The evening kicked off with James compering (excellently) then doing a CHARACTER who talked about Modern Archeology vs Modernist Archeology. As ever when people do this sort of thing it felt perilously close to REALITY. The comedy version of pretentious/increbibly niche Academia is A LOT closer to the real thing than I think OUTSIDERS realise! After that it was ME (to be discussed ANON), then a chap did some CLOWING (NB not the red nose kind, but the Fancy Kind that I remember discussing with Mr H Carr when I did ny MA) which was dead good, followed by a break and then a very funny talk on Pettiness by Ms V Leyton. As with so many things, being back in a black-walled room drinking beer listening to comedy felt very familiar very quickly, and it was a shame I had to LEAVE at that point to get my train.
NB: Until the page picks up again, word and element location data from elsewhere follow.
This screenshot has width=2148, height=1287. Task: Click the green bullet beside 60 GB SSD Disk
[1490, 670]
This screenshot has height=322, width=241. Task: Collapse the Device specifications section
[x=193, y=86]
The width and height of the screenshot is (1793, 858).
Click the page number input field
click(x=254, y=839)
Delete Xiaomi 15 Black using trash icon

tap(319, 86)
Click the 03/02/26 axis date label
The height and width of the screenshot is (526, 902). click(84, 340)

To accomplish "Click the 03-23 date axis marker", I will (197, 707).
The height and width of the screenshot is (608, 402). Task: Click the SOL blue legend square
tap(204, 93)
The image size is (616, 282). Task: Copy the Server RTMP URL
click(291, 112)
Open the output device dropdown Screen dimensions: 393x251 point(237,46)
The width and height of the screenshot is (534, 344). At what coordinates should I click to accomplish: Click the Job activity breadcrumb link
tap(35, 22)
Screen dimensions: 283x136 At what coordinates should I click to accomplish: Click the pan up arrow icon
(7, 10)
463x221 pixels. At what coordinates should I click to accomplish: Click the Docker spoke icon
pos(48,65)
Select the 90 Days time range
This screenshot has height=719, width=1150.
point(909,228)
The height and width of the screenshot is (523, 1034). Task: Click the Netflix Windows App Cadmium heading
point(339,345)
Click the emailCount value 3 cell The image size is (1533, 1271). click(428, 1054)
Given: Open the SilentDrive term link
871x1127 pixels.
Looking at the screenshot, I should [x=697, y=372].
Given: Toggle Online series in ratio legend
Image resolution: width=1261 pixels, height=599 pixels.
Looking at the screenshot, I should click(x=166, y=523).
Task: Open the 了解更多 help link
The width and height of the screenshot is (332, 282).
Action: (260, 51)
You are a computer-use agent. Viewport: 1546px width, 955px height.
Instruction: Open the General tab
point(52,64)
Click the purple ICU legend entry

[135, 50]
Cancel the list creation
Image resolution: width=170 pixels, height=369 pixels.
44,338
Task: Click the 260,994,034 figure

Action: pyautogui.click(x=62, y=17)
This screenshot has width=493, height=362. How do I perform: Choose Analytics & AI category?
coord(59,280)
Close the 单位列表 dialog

My bit went pretty well I think. It was all about Periodising The Marvel Aga, and was basically a version of a presentation I've given at various conferences (including one coming at the end of this week) but with added swearing e.g. I don't usually refer to Post-Modernism as "a load of old wank" as I did this time, although it is heavily implied. THUS I knew from the start that quite a lot of it didn't actually have jokes, so spelt this out at the beginning and BARRELLED along taking the LARFS as Added Bonuses rather than Vital Milestones. I seem to end up doing a stand-up set every four or five years, and on past occassions I have been put off by (amongst other things) the CRUSHING DOOM of a joke not landing properly. Clearly the answer is not to worry about LARFS at ALL and just HECTOR an audience, much like doing an Academic Talk. THUS, for the first time in many years, I was not completely put off the idea of Stand-Up. Who knows, I may do it again next in LESS than four years this time!